Tema: Direito Administrativo
Subtema: Processos Sancionatórios
Tese: Os Tribunais de Contas não têm autorização normativa para renovar o prazo limite de um ano de indisponibilidade de bens.
Aplicação: Processos em tribunais de contas ou ações judiciais, em favor de empresas que tenham sofrido a decretação de indisponibilidade de seus bens por Tribunal de Contas, cujo prazo de um ano tenha transcorrido, a fim de impedir a renovação deste período e o levantamento da constrição de bens.
Conteúdo da tese jurídica:
I. OS TRIBUNAIS DE CONTA TÊM AUTORIZAÇÃO PARA DECRETAR INDISPONIBILIDADE DE BENS POR PERÍODO MÁXIMO DE UM ANO, QUE NÃO PODE SER RENOVADO.

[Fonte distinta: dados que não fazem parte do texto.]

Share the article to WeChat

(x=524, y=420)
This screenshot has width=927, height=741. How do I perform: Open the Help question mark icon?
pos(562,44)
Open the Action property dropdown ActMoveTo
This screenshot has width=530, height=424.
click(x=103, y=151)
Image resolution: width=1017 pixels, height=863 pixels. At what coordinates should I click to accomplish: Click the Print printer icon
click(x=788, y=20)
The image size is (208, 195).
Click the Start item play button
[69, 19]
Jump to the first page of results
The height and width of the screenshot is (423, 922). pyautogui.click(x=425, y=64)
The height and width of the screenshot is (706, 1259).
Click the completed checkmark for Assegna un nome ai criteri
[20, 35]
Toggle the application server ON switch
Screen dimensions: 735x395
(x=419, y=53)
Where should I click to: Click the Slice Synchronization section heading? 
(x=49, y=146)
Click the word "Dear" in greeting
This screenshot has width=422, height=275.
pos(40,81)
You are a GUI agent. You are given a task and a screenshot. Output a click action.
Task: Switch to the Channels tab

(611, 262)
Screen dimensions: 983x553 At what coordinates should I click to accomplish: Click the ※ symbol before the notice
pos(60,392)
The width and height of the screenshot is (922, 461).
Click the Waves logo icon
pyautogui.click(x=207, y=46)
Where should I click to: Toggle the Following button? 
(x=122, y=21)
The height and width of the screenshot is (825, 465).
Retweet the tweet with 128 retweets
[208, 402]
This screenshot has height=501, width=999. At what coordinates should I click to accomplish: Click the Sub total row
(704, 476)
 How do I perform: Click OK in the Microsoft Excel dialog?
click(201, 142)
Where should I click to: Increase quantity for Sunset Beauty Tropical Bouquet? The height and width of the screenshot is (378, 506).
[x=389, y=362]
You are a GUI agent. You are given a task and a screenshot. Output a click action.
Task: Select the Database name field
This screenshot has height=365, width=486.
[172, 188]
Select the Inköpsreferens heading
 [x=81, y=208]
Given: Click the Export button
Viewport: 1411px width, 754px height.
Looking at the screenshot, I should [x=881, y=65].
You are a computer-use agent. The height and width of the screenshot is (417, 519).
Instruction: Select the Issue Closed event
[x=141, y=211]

A legislação brasileira confere aos Tribunais de Contas – a exemplo do que ocorre com o Tribunal de Contas da União, a partir do § 2º do artigo 44 da Lei Federal nº 8.443/1992[1] – a legitimidade para determinar cautelarmente a indisponibilidade de bens no início ou curso de apuração que indique a ocorrência de danos ao erário, na medida em que se considerar necessário para garantia de futuro ressarcimento, pelo prazo máximo de um ano.
Deste modo, transcorrido este período (um ano), contado da data da averbação da medida cautelar de indisponibilidade dos bens, a Corte de Contas não tem autorização normativa para renovar esta medida, uma vez que a legislação vigente estabelece o limite máximo de um ano da excepcionalíssima constrição.
Em Mandado de Segurança julgado pelo Supremo Tribunal Federal, sob a relatoria do Min. Ricardo Lewandowski, foi reconhecido que a lei não prevê possibilidade de renovação da medida, razão pela qual não pode ser admitida a sua manutenção por período superior a um ano:
Percebe-se da leitura do dispositivo transcrito [§ 2º do art. 44 da Lei nº 8.443/1992], que a lei de regência do Tribunal de Contas da União autorizou a decretação de indisponibilidade dos bens do responsável por prazo não superior a um ano. Não há, por outro lado, a autorização para prorrogação do respectivo prazo de constrição dos bens do administrado. Tem-se, desse modo, uma regra de aplicação excepcional e de interpretação necessariamente restritiva, pois restringe um direito fundamental dos administrados.[2]
Este precedente se baseou em entendimento firmado em acórdão de relatoria do Min. Gilmar Mendes, no qual também foi julgada a presente controvérsia, em mais uma decisão pela impossibilidade de o Tribunal de Contas renovar a indisponibilidade de bens:
Agravo regimental em mandado de segurança. 2. Direito Administrativo. 3. Tribunal de Contas da União. Renovação da medida cautelar de indisponibilidade de bens com fundamento nos mesmos fatos. Impossibilidade. Ausência de previsão legal. Interpretação restritiva. 4. Ausência de argumentos capazes de infirmar a decisão agravada. 5. Agravo regimental a que se nega provimento.[3]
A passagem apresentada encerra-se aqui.